__WHAT TO PRODUCE__
Look through the data below for the line with "Esegue la notificazione", and transcribe it exactly together with each line after it up to and including the line with "Solo dalla Polizia Municipale (92, 1787)". Give nothing else.

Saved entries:

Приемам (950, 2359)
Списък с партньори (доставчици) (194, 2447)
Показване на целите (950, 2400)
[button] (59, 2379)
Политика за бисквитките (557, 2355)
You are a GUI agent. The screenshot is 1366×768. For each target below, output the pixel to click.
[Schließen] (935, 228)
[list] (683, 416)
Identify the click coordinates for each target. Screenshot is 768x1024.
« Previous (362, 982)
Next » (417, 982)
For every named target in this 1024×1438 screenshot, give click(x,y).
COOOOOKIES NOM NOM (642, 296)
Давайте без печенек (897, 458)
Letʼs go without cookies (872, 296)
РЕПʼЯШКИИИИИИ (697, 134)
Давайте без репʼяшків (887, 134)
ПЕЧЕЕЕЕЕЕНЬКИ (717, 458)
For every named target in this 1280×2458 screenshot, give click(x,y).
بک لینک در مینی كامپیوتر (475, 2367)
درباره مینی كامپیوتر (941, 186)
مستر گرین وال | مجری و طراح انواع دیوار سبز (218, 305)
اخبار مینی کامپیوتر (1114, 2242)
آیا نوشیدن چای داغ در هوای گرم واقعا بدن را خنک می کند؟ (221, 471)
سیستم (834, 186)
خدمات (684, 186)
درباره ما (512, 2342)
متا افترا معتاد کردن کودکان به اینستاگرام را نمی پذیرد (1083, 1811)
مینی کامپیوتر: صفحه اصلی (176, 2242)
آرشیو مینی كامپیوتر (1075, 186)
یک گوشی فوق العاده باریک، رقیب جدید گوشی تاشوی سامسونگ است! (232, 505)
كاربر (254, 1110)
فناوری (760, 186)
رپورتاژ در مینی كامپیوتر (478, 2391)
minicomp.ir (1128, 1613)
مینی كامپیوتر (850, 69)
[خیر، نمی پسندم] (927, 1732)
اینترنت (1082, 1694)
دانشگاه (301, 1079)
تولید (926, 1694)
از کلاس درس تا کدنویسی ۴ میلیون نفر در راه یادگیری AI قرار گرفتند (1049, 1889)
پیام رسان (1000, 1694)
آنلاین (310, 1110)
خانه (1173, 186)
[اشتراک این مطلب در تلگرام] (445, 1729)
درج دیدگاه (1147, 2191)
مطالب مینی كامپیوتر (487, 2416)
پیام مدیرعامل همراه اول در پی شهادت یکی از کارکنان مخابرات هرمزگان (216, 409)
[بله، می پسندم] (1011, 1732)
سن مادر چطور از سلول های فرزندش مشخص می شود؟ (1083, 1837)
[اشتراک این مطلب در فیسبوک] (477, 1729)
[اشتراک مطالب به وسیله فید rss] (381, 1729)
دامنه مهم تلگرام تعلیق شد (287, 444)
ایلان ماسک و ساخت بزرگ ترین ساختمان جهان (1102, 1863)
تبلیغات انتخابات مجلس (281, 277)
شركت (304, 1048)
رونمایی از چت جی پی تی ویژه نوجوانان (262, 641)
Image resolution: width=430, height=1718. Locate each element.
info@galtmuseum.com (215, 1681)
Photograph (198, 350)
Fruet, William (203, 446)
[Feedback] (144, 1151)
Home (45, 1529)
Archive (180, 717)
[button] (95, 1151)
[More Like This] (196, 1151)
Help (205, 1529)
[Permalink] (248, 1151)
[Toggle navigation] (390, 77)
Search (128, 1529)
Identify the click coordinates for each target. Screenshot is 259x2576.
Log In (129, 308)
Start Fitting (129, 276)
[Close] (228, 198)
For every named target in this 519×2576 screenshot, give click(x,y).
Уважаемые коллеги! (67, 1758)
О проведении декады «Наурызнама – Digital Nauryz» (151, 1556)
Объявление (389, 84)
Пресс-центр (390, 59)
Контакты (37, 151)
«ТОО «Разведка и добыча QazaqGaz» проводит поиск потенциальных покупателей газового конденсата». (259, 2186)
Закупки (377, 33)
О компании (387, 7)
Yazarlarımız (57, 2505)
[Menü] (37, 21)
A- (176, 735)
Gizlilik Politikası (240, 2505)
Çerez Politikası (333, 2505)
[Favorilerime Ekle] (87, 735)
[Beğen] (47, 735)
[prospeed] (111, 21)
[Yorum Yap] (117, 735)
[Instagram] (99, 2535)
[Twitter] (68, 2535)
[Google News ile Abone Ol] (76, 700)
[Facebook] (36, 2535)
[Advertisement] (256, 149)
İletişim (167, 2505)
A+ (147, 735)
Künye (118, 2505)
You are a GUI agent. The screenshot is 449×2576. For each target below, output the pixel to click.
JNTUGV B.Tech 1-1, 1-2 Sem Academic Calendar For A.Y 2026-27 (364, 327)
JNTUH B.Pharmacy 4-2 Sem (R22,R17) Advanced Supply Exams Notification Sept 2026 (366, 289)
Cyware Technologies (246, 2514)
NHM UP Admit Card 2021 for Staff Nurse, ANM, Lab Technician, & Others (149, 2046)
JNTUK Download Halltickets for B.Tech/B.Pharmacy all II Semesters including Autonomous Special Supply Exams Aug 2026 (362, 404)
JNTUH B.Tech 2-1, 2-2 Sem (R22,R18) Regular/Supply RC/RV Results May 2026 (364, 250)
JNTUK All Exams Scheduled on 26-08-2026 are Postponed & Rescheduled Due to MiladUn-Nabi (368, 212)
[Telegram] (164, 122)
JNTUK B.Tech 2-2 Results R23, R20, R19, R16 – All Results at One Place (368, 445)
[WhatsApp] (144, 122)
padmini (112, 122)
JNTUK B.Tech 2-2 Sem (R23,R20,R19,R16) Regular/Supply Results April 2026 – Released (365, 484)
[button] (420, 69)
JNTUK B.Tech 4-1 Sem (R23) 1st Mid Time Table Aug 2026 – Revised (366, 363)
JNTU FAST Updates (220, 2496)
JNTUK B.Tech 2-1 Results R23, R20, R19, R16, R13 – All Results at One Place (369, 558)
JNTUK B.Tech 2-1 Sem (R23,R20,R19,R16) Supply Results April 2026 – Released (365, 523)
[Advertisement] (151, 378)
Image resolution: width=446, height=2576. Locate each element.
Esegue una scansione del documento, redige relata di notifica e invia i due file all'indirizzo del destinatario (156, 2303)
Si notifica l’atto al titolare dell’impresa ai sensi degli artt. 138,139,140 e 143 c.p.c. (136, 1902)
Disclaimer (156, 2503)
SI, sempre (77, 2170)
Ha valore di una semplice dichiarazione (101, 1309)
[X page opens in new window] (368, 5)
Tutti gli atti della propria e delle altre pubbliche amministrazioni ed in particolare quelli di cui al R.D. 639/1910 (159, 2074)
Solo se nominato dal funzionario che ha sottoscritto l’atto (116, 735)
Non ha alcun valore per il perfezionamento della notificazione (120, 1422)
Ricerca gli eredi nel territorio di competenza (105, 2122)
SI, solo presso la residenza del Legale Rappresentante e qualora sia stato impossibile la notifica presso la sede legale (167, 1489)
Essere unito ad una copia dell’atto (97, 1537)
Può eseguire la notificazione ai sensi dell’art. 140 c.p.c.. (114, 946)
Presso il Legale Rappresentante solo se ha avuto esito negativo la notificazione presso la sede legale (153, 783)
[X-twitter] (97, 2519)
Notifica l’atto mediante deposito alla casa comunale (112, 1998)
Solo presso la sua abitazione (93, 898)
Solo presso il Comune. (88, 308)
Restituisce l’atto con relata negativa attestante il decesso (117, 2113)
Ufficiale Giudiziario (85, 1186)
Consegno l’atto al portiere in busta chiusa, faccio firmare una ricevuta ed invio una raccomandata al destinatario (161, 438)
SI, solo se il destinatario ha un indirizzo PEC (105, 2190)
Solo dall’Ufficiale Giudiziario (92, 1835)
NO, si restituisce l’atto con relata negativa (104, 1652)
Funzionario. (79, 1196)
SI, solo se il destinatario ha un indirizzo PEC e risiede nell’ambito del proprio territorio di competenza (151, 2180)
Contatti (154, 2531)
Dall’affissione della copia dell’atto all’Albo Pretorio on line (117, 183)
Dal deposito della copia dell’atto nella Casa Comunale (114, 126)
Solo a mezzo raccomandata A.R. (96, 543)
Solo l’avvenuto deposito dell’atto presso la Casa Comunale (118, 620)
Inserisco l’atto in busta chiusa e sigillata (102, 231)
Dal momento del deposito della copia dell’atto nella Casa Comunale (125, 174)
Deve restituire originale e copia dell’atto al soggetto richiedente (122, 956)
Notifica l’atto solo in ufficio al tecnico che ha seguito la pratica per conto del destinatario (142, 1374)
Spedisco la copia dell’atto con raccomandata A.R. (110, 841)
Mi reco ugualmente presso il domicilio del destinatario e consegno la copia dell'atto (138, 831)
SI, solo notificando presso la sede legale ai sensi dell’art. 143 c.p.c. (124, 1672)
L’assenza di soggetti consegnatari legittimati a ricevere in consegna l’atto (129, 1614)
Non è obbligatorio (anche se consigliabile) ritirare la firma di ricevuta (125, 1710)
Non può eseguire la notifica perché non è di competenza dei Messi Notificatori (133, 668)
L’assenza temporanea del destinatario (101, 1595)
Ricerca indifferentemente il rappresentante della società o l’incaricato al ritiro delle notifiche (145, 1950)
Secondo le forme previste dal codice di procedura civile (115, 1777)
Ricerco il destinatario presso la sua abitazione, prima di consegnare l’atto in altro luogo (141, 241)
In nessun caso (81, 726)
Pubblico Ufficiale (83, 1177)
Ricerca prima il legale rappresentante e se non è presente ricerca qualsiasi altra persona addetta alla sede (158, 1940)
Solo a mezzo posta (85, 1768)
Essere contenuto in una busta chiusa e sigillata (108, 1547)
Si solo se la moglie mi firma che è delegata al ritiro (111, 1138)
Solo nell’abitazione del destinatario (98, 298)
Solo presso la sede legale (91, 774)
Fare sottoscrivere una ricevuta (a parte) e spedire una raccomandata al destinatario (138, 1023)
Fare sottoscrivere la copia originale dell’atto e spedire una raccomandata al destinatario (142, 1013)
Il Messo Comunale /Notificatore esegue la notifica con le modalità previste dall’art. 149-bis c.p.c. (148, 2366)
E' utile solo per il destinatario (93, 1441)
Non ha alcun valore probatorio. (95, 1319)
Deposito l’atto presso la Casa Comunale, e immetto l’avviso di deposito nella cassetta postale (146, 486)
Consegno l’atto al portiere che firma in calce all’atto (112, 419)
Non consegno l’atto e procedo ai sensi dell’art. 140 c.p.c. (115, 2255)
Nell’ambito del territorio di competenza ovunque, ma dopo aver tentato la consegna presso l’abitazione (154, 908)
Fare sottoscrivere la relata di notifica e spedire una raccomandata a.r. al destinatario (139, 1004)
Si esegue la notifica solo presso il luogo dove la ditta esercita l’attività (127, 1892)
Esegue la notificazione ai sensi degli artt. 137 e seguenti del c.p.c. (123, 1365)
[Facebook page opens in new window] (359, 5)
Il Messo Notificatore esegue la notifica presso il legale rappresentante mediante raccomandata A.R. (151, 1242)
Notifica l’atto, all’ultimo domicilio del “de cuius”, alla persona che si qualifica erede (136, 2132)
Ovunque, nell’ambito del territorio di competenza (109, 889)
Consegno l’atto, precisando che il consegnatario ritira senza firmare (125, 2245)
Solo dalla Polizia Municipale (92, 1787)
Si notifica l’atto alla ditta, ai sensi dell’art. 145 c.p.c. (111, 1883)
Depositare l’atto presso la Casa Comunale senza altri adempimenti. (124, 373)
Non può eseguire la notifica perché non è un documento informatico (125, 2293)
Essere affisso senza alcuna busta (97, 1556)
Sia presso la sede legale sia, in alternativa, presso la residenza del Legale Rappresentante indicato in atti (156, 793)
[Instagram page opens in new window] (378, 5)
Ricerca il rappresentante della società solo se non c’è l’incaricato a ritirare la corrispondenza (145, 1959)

__ANSWER FOR THIS EXERCISE__
Esegue la notificazione ai sensi degli artt. 137 e seguenti del c.p.c. (123, 1365)
[Facebook page opens in new window] (359, 5)
Il Messo Notificatore esegue la notifica presso il legale rappresentante mediante raccomandata A.R. (151, 1242)
Notifica l’atto, all’ultimo domicilio del “de cuius”, alla persona che si qualifica erede (136, 2132)
Ovunque, nell’ambito del territorio di competenza (109, 889)
Consegno l’atto, precisando che il consegnatario ritira senza firmare (125, 2245)
Solo dalla Polizia Municipale (92, 1787)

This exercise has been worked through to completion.